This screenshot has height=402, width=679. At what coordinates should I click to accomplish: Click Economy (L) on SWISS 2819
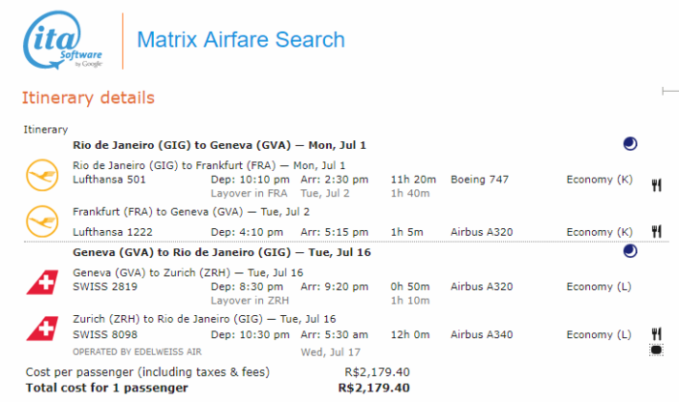(599, 287)
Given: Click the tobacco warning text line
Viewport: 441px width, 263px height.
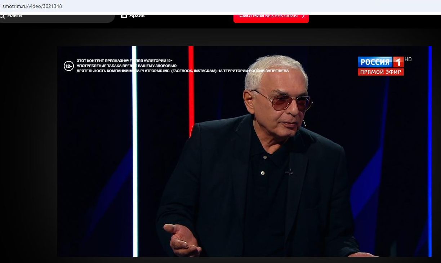Looking at the screenshot, I should (x=126, y=66).
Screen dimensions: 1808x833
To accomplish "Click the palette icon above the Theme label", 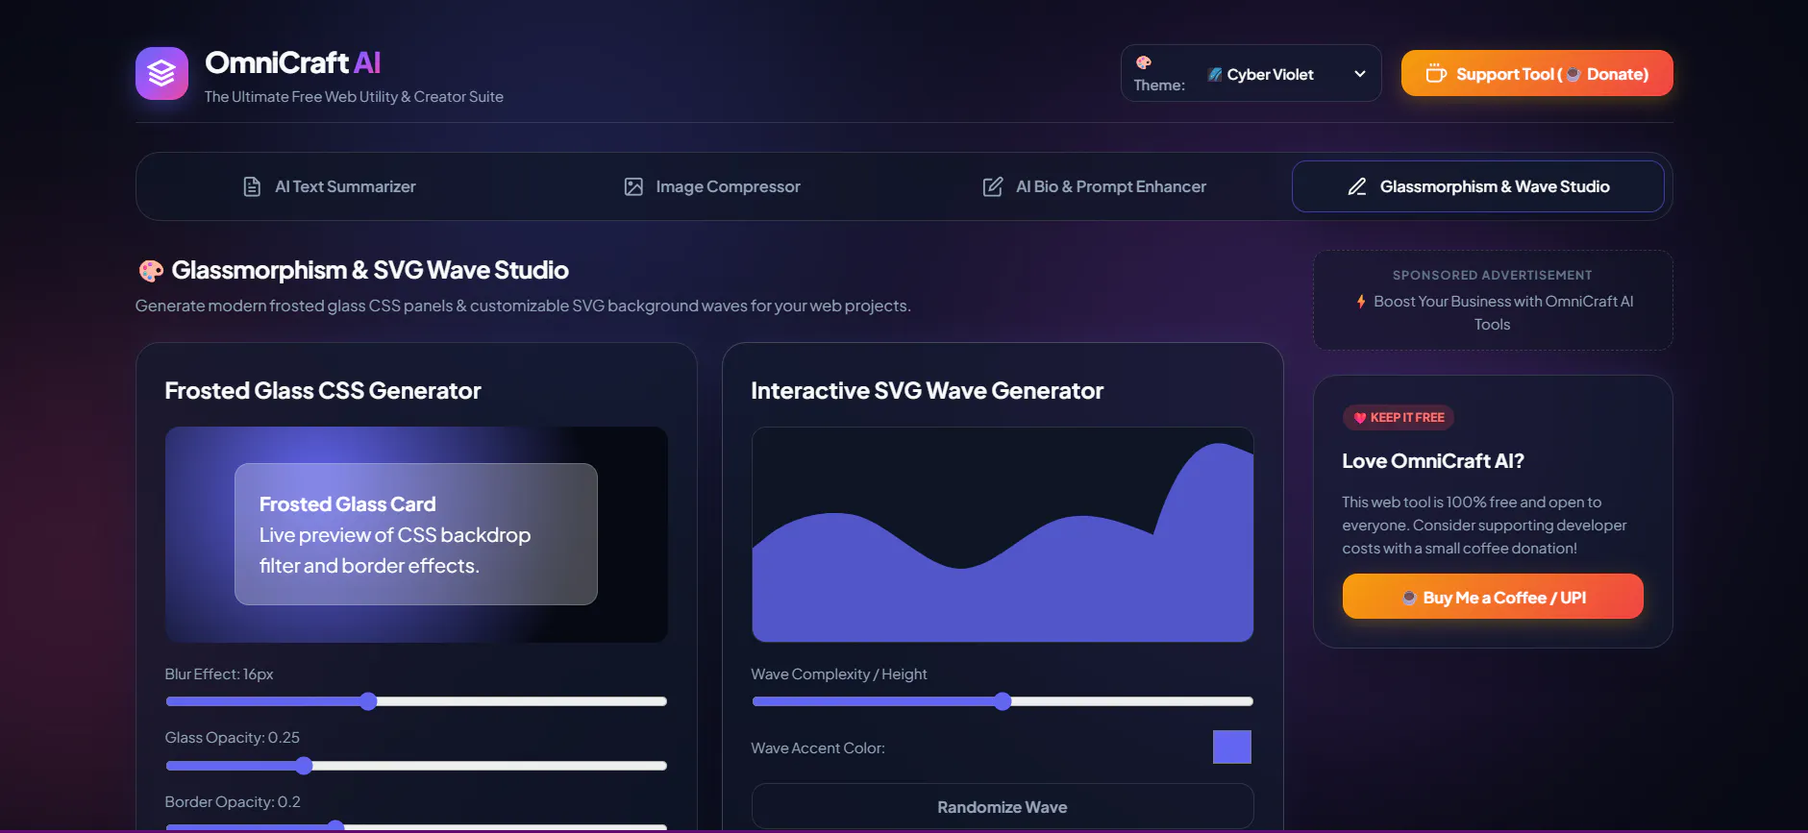I will click(1144, 62).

══════════════════════════════

Give back exactly the lines from the top of the records to the line containing "Screen dimensions: 1808x833", both included, and no pictures.

This screenshot has height=402, width=679. At what coordinates should I click to accomplish: Click Economy (L) on SWISS 2819
(599, 287)
Given: Click the tobacco warning text line
Viewport: 441px width, 263px height.
Looking at the screenshot, I should (x=126, y=66).
Screen dimensions: 1808x833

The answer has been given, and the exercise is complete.